— TASK DESCRIPTION —
Reproduce everything from the start of the records down to the line containing "will click(x=282, y=38).", both ends included.

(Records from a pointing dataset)

════════════════════

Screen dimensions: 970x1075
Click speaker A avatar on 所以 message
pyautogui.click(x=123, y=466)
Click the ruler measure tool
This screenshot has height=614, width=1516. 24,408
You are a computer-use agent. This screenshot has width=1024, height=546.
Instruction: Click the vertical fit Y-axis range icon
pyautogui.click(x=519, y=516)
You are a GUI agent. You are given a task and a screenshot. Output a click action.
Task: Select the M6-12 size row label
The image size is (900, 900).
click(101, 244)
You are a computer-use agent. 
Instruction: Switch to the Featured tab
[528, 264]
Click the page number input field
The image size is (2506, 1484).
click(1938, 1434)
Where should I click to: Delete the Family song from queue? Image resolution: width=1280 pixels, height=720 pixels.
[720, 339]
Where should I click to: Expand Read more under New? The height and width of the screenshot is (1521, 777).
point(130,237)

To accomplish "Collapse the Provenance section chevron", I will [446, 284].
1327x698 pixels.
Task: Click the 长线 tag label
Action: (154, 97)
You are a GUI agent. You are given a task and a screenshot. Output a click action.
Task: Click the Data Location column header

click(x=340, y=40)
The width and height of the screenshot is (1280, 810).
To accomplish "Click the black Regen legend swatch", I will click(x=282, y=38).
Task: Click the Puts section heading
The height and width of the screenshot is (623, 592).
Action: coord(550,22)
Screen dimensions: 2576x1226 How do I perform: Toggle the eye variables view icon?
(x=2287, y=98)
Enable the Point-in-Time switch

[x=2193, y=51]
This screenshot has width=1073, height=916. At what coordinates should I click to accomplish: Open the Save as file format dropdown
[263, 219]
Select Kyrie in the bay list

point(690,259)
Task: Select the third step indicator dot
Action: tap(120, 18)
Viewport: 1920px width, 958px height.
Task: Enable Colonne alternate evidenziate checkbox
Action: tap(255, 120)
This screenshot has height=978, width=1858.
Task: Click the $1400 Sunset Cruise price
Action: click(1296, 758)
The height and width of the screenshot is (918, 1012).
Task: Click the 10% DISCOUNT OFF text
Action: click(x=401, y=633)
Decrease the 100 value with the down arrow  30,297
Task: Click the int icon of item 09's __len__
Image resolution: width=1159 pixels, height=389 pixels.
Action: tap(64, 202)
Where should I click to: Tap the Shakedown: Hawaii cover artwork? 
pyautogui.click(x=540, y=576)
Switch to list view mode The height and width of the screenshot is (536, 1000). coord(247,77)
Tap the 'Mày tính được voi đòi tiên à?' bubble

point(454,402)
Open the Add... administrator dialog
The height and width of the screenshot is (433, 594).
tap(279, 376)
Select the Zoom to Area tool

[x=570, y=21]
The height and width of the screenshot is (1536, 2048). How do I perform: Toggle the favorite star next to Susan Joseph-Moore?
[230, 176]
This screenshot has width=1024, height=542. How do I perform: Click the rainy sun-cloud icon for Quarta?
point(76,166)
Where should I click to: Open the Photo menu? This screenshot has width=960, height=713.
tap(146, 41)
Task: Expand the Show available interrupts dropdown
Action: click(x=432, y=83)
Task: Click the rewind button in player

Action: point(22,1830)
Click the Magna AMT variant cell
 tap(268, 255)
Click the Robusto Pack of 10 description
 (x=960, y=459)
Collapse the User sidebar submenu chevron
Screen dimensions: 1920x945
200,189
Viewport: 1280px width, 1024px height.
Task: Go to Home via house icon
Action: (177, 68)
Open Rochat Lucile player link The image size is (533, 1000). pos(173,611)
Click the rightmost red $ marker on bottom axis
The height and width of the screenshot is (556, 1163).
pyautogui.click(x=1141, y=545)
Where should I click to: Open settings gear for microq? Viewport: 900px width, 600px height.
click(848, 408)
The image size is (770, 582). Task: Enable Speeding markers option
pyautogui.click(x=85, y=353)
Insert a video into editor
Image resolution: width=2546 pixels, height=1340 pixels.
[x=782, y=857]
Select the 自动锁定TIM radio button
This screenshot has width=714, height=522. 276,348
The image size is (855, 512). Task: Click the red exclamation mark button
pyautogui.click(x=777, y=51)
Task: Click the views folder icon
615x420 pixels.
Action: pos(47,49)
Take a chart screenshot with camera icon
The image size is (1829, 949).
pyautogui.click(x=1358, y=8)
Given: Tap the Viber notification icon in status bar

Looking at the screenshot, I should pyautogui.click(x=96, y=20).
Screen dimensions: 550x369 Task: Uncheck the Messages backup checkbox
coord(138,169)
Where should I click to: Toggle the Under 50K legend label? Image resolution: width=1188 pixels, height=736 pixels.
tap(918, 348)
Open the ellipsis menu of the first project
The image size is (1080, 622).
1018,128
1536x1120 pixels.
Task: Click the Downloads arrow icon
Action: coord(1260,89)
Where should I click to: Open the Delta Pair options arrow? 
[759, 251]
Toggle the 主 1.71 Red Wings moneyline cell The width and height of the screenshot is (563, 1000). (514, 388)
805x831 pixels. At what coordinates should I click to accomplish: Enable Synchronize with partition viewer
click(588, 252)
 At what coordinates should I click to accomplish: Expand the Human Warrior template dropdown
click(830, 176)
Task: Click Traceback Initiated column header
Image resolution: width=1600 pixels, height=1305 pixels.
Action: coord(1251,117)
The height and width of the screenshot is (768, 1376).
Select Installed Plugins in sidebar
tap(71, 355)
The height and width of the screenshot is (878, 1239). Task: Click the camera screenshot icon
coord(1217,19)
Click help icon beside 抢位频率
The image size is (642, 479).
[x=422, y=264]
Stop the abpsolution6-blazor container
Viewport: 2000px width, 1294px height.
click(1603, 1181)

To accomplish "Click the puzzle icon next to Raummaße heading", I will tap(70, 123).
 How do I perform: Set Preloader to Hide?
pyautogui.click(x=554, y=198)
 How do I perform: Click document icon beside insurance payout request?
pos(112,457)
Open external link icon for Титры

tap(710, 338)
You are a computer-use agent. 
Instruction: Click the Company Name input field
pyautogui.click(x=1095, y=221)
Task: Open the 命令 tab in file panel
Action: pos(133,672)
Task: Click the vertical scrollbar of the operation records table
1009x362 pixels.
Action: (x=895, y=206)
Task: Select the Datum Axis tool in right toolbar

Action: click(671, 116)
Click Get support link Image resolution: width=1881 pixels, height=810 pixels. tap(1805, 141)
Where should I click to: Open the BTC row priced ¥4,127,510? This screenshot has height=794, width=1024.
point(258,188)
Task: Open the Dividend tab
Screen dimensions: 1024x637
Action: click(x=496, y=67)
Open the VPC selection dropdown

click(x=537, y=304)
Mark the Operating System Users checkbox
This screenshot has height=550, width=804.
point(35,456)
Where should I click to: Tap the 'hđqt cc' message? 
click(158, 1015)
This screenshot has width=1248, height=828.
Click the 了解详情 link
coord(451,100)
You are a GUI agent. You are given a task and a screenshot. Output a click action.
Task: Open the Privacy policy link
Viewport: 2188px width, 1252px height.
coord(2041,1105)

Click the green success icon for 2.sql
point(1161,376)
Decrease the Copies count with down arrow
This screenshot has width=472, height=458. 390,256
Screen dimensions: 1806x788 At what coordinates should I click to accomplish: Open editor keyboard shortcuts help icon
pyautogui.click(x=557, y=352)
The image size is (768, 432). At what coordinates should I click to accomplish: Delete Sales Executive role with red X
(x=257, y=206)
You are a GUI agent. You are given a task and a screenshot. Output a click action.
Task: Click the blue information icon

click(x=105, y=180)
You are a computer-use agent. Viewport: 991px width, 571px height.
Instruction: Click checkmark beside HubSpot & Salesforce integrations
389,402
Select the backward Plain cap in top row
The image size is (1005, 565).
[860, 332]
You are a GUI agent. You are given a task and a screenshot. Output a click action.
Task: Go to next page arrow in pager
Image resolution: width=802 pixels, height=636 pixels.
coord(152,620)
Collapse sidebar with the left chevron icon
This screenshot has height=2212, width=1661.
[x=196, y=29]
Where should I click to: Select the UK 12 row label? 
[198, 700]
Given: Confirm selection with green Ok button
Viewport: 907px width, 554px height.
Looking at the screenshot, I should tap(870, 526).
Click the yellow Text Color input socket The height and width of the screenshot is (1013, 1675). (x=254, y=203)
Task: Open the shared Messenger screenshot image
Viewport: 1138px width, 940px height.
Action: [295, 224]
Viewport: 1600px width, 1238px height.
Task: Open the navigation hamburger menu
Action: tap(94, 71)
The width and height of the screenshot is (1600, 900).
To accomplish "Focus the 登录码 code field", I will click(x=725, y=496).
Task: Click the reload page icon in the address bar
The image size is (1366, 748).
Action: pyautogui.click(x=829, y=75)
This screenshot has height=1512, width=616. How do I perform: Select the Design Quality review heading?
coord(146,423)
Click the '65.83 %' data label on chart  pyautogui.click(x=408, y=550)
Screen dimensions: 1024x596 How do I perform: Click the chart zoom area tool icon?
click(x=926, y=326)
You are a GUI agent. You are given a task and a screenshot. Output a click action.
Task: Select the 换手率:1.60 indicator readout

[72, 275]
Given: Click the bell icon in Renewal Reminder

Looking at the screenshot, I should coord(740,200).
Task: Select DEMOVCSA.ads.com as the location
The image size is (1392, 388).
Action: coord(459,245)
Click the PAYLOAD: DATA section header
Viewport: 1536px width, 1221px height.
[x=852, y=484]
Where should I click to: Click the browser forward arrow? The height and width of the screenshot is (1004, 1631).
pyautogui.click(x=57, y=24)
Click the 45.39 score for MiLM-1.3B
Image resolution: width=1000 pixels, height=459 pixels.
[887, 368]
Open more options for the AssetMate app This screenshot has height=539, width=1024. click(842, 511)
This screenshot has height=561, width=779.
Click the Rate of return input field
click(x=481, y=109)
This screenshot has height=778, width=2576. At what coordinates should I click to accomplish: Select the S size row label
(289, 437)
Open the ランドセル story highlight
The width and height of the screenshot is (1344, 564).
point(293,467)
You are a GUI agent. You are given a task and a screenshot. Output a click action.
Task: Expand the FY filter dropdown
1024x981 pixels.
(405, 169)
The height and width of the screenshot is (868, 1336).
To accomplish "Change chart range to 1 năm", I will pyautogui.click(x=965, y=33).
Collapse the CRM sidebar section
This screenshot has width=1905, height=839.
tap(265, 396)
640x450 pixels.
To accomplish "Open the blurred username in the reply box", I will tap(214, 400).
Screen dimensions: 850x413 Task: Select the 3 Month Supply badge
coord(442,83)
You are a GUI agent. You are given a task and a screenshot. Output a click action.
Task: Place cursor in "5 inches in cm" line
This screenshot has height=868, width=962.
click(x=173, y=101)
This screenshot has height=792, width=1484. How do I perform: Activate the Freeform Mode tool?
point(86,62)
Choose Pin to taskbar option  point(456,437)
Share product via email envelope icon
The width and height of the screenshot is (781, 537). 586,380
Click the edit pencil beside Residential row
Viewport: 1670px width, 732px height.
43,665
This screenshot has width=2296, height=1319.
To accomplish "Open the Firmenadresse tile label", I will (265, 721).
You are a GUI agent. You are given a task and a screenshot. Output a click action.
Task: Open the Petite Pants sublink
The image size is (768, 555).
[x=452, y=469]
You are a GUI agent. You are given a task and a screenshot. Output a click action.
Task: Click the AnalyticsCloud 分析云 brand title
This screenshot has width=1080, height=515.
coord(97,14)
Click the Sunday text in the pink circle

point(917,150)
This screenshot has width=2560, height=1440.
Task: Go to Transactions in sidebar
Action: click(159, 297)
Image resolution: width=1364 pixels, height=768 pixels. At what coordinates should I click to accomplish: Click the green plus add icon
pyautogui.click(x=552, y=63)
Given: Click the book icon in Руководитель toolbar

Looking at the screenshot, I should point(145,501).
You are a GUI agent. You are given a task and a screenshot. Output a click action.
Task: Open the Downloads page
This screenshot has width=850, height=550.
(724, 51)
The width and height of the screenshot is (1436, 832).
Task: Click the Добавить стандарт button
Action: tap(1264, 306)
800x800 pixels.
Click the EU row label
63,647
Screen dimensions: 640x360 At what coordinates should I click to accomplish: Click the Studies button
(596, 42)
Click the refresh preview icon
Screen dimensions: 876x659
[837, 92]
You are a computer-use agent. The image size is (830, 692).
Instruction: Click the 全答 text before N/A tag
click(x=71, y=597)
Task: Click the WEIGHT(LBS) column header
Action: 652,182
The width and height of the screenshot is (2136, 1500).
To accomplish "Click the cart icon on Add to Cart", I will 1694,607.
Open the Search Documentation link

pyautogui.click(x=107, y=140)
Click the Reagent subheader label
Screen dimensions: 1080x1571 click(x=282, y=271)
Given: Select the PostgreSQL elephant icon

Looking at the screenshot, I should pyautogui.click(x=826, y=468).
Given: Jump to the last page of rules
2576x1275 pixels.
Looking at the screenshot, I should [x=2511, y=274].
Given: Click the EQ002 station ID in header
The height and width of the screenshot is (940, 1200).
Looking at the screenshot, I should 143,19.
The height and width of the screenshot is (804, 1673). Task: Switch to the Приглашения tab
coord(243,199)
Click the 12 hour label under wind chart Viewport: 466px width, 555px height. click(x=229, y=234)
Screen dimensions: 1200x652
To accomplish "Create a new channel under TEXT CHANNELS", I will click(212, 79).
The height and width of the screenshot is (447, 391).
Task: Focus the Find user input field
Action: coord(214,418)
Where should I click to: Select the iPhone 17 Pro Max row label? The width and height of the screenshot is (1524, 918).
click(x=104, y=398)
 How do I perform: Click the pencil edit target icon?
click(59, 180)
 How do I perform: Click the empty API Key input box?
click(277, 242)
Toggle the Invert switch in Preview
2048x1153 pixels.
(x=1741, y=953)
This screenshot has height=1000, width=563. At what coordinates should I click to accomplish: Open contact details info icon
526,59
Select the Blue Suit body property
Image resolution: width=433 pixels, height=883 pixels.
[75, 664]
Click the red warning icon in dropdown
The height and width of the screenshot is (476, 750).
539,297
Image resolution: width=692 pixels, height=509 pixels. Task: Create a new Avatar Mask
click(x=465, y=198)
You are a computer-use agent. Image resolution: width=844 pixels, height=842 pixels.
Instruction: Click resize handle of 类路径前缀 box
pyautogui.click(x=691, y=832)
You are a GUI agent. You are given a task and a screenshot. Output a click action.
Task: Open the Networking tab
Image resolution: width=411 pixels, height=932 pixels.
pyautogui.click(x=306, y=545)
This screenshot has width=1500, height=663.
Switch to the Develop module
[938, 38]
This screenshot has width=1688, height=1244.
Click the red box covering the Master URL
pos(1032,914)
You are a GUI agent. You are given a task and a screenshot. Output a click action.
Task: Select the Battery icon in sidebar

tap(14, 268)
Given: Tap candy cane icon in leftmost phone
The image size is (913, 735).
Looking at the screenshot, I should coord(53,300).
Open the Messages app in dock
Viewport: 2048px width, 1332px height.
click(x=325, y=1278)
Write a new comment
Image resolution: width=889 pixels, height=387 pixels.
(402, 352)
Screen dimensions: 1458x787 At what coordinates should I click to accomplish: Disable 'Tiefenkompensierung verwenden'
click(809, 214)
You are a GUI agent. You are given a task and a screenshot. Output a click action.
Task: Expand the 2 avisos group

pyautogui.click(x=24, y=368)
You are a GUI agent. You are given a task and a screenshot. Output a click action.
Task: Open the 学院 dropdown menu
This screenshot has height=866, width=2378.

════════════════════

— OUTPUT FOR THIS EXERCISE —
Screen dimensions: 970x1075
Click speaker A avatar on 所以 message
pyautogui.click(x=123, y=466)
Click the ruler measure tool
This screenshot has height=614, width=1516. 24,408
You are a computer-use agent. This screenshot has width=1024, height=546.
Instruction: Click the vertical fit Y-axis range icon
pyautogui.click(x=519, y=516)
You are a GUI agent. You are given a task and a screenshot. Output a click action.
Task: Select the M6-12 size row label
The image size is (900, 900).
click(101, 244)
You are a computer-use agent. 
Instruction: Switch to the Featured tab
[528, 264]
Click the page number input field
The image size is (2506, 1484).
click(1938, 1434)
Where should I click to: Delete the Family song from queue? Image resolution: width=1280 pixels, height=720 pixels.
[720, 339]
Where should I click to: Expand Read more under New? The height and width of the screenshot is (1521, 777).
point(130,237)

To accomplish "Collapse the Provenance section chevron", I will [446, 284].
1327x698 pixels.
Task: Click the 长线 tag label
Action: (154, 97)
You are a GUI agent. You are given a task and a screenshot. Output a click action.
Task: Click the Data Location column header

click(x=340, y=40)
The width and height of the screenshot is (1280, 810).
To accomplish "Click the black Regen legend swatch", I will click(x=282, y=38).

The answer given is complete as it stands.